• _Task goal_
Nothing should appear in the answer except the lines from the one containing "Given: Expand the Context dropdown" through the end of the records below, written out exactly.
━━ Record excerpts
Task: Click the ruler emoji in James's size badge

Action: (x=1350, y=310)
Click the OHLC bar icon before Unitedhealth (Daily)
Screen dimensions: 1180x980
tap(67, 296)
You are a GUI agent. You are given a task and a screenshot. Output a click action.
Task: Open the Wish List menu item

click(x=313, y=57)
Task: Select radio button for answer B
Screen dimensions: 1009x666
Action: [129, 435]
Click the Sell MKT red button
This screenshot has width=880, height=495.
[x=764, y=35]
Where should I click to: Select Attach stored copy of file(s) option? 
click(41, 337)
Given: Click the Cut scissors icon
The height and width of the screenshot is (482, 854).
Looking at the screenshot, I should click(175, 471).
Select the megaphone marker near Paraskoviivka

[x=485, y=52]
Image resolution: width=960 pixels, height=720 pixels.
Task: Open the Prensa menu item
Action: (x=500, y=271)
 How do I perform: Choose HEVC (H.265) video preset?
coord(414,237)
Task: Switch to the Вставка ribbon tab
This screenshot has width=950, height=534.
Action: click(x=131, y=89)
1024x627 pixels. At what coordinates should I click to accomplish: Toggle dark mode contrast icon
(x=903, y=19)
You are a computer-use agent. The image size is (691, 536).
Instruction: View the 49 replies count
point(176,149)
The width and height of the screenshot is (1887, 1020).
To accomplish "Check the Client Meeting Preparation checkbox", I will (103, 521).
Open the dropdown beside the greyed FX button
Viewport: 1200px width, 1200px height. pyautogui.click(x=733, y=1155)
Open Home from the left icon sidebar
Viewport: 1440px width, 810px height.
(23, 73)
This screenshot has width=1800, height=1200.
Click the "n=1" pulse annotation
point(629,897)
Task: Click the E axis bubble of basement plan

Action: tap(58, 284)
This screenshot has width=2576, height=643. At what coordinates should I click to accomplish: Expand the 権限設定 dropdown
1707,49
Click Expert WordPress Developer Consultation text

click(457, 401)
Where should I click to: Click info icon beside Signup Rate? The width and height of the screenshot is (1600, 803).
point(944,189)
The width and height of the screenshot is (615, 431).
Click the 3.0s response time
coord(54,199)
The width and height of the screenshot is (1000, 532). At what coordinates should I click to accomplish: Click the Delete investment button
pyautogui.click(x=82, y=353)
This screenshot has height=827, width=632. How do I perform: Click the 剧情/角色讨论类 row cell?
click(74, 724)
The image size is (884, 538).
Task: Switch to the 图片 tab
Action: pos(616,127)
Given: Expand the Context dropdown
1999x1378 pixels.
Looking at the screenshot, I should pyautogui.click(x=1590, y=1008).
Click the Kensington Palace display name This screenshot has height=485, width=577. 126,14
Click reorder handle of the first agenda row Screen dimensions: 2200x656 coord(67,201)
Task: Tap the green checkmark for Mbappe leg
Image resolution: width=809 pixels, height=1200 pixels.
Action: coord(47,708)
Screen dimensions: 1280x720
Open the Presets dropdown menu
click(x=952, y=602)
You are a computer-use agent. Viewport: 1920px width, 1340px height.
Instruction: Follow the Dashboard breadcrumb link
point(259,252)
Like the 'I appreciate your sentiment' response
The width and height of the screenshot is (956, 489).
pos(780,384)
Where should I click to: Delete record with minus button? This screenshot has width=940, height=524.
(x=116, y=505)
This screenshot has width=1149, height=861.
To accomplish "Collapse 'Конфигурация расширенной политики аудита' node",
━━━━
• _Exercise result_
Given: Expand the Context dropdown
1999x1378 pixels.
Looking at the screenshot, I should pyautogui.click(x=1590, y=1008).
Click the Kensington Palace display name This screenshot has height=485, width=577. 126,14
Click reorder handle of the first agenda row Screen dimensions: 2200x656 coord(67,201)
Task: Tap the green checkmark for Mbappe leg
Image resolution: width=809 pixels, height=1200 pixels.
Action: coord(47,708)
Screen dimensions: 1280x720
Open the Presets dropdown menu
click(x=952, y=602)
You are a computer-use agent. Viewport: 1920px width, 1340px height.
Instruction: Follow the Dashboard breadcrumb link
point(259,252)
Like the 'I appreciate your sentiment' response
The width and height of the screenshot is (956, 489).
pos(780,384)
Where should I click to: Delete record with minus button? This screenshot has width=940, height=524.
(x=116, y=505)
This screenshot has width=1149, height=861.
To accomplish "Collapse 'Конфигурация расширенной политики аудита' node",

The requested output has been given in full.